TSF – Giải pháp IT toàn diện cho doanh nghiệp SMB | HCM

P26 - HA Cluster Replace Failed Disk Ceph on Proxmox

🚀 Proxmox – P26 Ceph HA Cluster: Replace Failed Disk on Proxmox (Full Demo)

🔎 Introduction

In this tutorial, we demonstrate how to safely replace a failed disk in a Proxmox 9 Ceph High Availability (HA) cluster without disrupting running virtual machines. Disk failure is one of the most common hardware issues in production clusters, and knowing how to handle it properly is critical for maintaining data integrity and high availability.

Ceph is designed to automatically replicate and rebalance data when a disk or OSD fails. However, administrators must follow the correct removal and replacement procedure to prevent data loss or cluster instability.

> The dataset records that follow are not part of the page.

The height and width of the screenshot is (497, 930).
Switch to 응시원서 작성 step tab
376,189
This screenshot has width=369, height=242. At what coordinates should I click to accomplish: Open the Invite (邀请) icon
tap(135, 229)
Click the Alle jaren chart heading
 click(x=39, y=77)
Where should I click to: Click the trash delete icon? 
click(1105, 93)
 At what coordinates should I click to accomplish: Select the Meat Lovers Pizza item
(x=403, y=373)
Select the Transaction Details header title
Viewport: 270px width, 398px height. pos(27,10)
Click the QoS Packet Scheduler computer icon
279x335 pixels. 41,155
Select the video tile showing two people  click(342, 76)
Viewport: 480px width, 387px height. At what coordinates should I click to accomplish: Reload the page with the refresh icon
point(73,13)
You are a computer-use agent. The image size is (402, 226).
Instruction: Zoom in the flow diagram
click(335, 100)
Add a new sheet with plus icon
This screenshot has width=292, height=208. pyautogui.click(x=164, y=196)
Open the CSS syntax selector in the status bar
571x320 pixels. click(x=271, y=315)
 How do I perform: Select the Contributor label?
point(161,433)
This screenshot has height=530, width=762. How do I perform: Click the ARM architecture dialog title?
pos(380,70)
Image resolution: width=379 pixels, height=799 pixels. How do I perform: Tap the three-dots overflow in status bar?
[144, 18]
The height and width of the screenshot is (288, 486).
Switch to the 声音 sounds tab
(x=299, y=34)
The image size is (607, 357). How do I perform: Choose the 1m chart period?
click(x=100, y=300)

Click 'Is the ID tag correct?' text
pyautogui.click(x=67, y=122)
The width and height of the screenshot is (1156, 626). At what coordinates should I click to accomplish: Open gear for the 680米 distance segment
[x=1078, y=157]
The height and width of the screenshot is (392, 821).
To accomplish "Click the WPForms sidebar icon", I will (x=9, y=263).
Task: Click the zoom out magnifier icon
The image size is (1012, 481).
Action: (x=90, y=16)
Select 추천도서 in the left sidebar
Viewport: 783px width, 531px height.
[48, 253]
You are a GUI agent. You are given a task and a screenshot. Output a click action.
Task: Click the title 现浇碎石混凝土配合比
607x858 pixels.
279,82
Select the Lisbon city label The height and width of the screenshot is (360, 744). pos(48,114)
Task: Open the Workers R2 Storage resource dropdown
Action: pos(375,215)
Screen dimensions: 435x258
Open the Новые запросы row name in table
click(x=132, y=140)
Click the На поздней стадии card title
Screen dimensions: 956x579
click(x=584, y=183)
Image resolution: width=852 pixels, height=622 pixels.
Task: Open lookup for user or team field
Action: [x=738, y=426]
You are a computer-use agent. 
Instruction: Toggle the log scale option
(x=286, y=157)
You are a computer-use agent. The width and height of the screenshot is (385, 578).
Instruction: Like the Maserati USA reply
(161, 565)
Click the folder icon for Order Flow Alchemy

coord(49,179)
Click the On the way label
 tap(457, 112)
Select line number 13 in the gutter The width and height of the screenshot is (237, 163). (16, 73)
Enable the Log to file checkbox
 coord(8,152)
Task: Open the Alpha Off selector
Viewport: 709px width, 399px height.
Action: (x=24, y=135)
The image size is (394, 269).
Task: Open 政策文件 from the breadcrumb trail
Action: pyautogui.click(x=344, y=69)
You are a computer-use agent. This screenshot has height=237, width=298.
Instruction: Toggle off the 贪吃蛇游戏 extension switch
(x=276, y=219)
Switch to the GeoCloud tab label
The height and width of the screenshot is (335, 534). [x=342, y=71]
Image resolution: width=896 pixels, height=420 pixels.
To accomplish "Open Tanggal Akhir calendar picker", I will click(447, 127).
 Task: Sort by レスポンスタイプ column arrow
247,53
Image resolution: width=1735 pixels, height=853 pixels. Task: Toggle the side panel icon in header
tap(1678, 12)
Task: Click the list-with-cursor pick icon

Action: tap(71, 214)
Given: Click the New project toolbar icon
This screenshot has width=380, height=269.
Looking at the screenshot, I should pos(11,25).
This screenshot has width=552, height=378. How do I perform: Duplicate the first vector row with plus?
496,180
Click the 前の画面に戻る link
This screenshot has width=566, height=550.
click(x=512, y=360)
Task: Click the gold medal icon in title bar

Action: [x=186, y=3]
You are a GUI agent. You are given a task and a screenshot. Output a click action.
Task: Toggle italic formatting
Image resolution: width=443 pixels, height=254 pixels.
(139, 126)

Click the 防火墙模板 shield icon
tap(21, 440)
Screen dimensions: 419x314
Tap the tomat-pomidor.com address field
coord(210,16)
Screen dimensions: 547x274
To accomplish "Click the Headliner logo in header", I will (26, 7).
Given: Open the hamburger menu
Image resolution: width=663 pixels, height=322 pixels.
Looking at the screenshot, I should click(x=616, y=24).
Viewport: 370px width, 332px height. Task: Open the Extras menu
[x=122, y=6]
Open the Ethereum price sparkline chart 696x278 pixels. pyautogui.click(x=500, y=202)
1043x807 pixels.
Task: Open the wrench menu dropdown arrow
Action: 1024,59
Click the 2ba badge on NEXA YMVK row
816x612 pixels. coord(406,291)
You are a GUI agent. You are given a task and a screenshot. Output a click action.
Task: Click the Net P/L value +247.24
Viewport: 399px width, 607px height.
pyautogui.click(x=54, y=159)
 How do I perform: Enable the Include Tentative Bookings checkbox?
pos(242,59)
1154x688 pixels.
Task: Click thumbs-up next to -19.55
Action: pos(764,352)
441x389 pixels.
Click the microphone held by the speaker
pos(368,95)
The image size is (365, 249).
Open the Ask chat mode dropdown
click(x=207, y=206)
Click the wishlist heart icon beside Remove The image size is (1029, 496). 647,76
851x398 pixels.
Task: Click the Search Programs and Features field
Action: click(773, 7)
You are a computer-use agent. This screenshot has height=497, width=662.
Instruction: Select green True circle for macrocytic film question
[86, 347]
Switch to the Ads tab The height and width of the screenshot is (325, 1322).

In this full demo, you will learn:

  • How to identify a failed Ceph OSD disk

  • How to verify whether the disk is physically dead

  • How to properly remove the faulty OSD from the cluster

  • How to replace the disk and recreate a new OSD

  • How Ceph automatically rebalances and restores redundancy

  • Best practices for maintaining Ceph HA in Proxmox PVE 9

This guide is perfect for IT professionals managing production Ceph clusters and home lab enthusiasts building resilient virtualization environments.


🧪 4. Simulate 1 Disk Failure on a Node

In this scenario, we simulate a single disk failure on node pve03zfs.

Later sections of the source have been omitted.